Mahasiswa KKN Posko 1 Desa Komba terlibat penuh, mulai dari perencanaan hingga pelaksanaan kegiatan di lapangan, menjadikan festival ini sebagai bentuk nyata pengabdian kepada masyarakat.
Apresiasi datang dari pemerintah desa. Anggota BPD Desa Komba, Andi Marlinawati, menilai kegiatan ini memberi dampak positif, tidak hanya bagi anak-anak, tetapi juga kehidupan sosial masyarakat.
“Kegiatan ini meramaikan masjid sekaligus menanamkan nilai kompetisi sehat dalam nuansa islami,” ujarnya.
Sementara itu, Kepala Desa Komba, Suanto, menilai kolaborasi antara alumni dan mahasiswa menjadi contoh kuat sinergi antar generasi.

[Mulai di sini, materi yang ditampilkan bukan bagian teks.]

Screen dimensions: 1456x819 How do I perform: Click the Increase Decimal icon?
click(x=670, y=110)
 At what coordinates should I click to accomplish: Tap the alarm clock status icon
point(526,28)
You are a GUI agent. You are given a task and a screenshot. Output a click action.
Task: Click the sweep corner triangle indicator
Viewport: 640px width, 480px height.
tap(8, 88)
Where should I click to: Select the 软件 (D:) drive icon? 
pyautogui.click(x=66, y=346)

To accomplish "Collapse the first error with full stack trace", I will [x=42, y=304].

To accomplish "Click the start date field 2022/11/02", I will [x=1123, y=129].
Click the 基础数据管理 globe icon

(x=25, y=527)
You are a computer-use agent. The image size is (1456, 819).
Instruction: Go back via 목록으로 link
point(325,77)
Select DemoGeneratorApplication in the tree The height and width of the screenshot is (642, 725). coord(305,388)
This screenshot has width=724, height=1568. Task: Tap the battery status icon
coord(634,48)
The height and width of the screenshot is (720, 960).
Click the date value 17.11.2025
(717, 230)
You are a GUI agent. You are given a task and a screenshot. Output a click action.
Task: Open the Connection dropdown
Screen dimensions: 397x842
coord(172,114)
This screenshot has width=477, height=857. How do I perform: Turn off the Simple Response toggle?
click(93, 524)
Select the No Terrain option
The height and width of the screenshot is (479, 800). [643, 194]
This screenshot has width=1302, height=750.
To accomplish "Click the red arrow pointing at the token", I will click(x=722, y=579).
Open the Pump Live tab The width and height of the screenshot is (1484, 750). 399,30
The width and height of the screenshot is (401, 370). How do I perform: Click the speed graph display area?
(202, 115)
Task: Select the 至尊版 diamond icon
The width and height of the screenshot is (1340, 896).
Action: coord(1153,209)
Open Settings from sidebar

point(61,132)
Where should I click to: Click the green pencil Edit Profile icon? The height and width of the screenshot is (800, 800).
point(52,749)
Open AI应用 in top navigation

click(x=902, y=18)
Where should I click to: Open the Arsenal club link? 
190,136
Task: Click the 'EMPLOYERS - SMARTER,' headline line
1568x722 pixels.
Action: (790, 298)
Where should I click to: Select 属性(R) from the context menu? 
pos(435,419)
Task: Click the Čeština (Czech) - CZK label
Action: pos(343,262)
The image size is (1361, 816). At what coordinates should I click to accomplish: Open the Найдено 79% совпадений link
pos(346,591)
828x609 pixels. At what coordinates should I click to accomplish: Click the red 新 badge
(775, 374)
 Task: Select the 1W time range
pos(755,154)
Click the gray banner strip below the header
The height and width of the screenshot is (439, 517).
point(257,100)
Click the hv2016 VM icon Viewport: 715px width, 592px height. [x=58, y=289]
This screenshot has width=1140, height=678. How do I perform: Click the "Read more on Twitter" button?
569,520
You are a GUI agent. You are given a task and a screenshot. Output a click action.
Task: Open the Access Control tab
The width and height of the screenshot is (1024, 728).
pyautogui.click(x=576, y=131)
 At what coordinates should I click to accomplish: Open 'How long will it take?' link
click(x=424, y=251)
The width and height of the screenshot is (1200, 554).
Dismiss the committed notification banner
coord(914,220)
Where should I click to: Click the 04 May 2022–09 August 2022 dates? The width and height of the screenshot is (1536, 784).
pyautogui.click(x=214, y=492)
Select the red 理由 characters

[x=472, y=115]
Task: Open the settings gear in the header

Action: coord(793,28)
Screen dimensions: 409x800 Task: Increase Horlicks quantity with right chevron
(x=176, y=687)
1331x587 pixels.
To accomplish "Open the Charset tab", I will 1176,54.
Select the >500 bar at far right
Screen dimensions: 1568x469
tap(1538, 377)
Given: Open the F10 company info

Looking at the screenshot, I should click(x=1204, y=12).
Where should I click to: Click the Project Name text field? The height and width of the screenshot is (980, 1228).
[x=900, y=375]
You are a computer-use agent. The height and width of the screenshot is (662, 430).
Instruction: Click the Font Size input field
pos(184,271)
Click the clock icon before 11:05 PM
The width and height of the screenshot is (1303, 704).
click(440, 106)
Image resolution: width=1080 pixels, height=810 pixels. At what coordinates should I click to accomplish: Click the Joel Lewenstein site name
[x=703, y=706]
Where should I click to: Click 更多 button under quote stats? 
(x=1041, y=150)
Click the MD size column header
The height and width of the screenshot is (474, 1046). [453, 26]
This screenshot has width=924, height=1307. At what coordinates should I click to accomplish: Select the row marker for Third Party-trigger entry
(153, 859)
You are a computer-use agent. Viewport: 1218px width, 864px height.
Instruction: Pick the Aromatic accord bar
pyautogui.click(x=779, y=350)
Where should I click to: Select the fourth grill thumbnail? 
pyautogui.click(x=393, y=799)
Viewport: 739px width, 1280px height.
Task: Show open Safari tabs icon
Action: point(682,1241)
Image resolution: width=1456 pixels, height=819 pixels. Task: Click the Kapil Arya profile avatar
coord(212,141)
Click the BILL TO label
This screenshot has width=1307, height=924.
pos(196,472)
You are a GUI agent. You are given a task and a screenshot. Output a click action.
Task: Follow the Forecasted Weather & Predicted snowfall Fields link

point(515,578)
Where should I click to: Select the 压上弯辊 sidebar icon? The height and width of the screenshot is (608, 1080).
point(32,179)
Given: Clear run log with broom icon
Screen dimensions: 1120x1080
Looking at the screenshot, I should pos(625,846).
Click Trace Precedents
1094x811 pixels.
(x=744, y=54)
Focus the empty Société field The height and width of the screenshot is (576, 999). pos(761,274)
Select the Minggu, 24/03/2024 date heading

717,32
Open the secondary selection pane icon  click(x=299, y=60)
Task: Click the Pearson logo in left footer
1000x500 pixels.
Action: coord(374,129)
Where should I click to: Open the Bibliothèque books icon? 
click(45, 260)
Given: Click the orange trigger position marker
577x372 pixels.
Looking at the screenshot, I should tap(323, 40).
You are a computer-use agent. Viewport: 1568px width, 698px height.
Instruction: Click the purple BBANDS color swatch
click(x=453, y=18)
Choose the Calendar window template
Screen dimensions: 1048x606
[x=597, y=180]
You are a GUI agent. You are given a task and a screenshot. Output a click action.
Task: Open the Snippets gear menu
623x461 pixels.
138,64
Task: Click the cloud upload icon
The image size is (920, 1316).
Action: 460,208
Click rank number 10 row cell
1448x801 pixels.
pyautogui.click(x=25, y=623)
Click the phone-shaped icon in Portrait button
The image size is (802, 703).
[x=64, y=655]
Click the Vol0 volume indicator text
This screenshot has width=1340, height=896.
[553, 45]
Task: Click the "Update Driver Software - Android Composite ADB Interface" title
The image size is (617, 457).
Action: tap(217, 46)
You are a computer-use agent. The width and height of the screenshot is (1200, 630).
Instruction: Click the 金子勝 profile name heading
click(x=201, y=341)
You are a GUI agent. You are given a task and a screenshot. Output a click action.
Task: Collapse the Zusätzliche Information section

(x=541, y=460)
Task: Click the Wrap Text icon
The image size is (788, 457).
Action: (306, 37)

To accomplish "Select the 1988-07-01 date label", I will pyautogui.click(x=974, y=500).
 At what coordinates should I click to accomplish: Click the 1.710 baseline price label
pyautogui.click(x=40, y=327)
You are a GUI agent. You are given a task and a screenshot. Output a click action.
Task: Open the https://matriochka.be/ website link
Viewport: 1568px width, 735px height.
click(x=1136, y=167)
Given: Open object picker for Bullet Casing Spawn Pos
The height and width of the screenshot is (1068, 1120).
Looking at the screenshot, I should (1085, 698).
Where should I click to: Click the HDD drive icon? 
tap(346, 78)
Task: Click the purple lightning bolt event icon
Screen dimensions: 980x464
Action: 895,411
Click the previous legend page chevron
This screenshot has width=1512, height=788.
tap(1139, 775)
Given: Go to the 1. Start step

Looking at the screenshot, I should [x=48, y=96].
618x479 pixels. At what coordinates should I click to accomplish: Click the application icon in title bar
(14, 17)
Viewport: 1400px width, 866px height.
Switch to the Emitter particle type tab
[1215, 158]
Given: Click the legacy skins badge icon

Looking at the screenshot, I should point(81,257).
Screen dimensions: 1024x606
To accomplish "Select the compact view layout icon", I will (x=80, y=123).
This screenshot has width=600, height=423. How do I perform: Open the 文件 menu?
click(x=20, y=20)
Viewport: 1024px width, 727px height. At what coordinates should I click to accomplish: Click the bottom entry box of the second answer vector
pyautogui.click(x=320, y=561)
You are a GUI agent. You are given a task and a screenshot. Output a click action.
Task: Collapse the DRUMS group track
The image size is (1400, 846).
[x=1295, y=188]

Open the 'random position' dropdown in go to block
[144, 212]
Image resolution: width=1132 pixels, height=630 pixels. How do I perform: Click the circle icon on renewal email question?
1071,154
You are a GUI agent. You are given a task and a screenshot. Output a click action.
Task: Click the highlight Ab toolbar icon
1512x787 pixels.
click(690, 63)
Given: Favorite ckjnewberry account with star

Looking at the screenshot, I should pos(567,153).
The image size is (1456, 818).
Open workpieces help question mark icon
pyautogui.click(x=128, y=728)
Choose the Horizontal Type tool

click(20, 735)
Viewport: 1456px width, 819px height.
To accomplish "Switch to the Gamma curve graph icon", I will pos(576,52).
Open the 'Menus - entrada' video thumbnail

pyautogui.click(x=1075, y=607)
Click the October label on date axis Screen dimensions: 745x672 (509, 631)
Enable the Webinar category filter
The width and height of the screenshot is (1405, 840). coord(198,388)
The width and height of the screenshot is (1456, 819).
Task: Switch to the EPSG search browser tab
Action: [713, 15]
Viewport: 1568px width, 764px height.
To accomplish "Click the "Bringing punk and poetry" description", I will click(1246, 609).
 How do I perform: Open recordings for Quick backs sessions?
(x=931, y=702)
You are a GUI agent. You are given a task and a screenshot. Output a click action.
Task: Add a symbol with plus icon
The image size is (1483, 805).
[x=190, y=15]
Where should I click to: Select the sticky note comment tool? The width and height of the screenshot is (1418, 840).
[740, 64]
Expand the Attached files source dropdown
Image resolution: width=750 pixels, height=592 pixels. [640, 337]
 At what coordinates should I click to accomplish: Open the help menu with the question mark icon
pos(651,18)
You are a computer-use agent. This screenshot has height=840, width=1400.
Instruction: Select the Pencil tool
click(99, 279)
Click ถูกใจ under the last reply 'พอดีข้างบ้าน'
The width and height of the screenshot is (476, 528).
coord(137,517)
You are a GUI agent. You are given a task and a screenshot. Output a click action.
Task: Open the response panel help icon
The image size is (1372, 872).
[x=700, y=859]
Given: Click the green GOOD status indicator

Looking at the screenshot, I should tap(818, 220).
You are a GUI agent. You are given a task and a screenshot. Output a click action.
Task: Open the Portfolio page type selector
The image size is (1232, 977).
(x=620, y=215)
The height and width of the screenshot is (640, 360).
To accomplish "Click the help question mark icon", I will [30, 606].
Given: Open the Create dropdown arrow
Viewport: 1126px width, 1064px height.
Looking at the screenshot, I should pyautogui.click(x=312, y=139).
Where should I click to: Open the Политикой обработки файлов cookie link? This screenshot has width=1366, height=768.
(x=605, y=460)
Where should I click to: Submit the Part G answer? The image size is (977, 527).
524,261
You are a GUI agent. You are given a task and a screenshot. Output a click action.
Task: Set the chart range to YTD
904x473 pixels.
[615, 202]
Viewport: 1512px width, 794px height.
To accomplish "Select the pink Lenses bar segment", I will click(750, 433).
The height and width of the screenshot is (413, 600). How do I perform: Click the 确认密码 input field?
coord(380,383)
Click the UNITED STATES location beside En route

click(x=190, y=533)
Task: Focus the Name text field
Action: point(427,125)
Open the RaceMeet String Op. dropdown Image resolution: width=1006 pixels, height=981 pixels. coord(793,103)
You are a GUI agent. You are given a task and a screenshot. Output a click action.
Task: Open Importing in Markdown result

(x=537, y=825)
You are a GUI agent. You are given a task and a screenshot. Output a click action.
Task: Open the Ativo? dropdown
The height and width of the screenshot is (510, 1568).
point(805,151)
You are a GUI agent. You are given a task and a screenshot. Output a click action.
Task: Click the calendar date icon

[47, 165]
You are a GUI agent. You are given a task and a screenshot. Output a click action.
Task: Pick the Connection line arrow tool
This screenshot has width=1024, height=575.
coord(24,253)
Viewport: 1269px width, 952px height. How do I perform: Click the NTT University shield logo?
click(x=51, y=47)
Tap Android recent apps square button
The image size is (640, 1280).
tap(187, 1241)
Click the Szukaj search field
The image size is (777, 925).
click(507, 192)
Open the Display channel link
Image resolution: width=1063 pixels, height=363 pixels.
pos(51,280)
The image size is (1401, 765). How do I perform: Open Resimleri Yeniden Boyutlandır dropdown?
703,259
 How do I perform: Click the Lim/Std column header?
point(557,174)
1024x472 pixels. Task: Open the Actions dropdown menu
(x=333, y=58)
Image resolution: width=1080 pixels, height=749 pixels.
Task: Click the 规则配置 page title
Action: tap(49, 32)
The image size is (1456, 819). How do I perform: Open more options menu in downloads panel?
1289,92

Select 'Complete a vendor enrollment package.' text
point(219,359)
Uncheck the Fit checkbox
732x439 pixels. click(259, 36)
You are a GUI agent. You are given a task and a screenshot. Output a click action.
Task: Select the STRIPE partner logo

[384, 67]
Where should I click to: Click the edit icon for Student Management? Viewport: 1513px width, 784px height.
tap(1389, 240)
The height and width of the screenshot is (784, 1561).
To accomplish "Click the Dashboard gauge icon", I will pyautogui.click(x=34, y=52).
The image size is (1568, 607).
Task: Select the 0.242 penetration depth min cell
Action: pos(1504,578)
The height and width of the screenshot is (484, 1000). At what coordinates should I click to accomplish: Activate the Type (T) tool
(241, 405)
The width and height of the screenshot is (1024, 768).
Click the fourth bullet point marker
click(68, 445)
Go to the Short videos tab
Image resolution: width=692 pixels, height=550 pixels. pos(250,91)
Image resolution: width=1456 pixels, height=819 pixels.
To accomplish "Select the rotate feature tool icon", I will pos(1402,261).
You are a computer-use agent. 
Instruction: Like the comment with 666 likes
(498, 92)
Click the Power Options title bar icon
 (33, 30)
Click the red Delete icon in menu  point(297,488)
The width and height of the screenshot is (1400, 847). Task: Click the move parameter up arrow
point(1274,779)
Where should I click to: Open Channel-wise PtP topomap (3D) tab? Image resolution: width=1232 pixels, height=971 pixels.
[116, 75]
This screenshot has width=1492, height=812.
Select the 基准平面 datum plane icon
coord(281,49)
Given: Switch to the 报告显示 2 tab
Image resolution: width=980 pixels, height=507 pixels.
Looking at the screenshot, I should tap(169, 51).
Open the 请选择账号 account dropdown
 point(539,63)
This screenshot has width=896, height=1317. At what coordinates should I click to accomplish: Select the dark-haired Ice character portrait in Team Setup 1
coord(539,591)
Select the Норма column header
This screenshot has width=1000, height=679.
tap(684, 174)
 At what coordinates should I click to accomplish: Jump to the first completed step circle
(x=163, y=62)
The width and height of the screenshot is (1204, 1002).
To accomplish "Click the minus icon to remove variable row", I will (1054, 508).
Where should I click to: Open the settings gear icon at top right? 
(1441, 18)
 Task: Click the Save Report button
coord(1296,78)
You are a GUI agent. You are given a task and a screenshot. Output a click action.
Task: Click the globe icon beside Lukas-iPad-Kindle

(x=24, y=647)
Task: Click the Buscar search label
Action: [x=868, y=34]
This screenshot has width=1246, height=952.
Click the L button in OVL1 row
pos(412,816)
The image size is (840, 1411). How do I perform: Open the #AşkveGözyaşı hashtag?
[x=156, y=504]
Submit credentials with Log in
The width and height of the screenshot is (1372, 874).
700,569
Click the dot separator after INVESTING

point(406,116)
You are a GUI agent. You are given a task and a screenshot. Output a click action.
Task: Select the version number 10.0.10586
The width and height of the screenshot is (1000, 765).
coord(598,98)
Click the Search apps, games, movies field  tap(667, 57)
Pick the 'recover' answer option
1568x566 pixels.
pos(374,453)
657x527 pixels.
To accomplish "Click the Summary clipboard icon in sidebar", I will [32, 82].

“Ini bukti nyata pengabdian di bidang pendidikan yang langsung dirasakan masyarakat,” katanya saat penutupan di Masjid Muhajirin Desa Komba.
Festival Anak Sholeh ini menjadi penanda bahwa pembinaan generasi tidak hanya soal akademik, tetapi juga pembentukan karakter dan akhlak—fondasi penting bagi masa depan anak-anak di Larompong. (Cr/Ag4ys)
Citizen Reporter : Lathifa Sauqiyah Salman (Mahasiswa UINAM)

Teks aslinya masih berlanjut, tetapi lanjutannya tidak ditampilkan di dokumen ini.